To do ▸
Within the lines below, find those that hold the string "Switch" and copy each one.

Stored data
────────────────

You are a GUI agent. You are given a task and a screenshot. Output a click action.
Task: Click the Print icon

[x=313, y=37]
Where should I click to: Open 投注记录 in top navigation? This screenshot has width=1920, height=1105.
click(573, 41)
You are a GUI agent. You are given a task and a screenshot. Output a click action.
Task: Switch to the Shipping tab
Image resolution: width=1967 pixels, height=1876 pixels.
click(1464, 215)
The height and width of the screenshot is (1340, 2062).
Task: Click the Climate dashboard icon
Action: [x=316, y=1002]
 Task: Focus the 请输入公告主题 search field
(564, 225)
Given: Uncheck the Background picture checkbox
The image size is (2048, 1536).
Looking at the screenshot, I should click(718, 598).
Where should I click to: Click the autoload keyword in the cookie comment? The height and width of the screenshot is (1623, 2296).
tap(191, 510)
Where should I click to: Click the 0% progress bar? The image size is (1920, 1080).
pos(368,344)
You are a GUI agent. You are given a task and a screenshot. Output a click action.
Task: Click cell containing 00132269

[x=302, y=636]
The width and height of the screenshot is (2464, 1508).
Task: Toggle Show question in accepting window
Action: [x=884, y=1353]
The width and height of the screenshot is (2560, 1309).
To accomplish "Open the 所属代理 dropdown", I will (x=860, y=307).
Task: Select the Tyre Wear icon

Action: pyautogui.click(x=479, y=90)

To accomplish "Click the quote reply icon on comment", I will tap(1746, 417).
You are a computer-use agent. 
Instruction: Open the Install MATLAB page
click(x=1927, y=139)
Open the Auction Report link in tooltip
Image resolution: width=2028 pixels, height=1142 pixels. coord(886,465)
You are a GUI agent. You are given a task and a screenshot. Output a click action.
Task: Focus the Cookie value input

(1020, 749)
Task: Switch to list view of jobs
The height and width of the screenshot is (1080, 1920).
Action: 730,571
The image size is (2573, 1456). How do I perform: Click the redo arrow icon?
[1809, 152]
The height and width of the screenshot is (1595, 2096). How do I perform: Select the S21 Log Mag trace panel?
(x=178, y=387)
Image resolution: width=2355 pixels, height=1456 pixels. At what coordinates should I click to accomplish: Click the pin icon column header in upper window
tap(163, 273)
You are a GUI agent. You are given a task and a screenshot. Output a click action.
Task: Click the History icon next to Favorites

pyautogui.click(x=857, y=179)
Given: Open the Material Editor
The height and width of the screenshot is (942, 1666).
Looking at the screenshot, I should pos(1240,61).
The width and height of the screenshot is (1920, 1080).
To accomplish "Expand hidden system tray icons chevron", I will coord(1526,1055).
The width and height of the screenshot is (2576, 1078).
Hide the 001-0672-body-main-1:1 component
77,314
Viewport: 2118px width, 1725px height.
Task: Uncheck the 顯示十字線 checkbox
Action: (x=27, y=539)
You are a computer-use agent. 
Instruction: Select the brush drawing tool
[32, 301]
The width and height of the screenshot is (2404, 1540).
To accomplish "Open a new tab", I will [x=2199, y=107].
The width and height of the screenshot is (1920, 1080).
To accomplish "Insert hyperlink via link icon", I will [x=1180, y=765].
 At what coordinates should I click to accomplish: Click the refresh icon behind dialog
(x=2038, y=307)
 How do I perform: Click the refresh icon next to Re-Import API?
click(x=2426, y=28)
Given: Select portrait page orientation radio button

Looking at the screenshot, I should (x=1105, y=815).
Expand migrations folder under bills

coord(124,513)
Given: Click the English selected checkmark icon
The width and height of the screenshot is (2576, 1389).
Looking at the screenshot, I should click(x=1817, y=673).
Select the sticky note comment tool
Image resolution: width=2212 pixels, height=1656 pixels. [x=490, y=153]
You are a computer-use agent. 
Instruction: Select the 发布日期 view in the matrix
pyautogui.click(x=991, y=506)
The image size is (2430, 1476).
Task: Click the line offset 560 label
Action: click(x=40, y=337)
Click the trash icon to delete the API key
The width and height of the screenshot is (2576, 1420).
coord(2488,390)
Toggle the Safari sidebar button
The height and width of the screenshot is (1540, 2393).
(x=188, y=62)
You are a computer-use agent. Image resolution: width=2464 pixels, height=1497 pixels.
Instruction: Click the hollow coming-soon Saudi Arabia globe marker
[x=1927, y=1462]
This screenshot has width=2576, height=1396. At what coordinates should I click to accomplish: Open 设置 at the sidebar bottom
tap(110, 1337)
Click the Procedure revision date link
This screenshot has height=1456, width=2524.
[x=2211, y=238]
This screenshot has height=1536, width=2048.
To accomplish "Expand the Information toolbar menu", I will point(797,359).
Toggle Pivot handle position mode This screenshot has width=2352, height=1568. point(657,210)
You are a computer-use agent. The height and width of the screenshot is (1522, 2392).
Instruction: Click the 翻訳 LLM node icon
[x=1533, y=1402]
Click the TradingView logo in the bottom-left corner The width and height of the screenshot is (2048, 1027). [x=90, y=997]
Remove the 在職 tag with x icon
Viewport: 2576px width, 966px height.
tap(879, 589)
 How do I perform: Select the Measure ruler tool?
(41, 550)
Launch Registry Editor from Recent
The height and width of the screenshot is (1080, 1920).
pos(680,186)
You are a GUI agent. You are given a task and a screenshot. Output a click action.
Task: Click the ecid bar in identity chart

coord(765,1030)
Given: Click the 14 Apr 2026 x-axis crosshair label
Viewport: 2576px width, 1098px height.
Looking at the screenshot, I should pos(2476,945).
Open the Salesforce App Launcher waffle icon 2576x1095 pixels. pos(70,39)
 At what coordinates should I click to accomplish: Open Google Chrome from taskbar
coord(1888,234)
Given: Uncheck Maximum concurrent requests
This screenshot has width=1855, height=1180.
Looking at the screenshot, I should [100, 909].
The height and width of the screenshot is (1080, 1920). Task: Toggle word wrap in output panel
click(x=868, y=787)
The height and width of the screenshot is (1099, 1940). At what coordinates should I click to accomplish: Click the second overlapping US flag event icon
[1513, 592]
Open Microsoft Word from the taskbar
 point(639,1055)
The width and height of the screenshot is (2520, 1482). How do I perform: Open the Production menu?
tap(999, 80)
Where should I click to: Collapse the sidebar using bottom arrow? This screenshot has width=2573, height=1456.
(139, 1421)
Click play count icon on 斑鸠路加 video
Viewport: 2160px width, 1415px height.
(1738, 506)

────────────────

Response ▸
Task: Switch to the Shipping tab
Task: Switch to list view of jobs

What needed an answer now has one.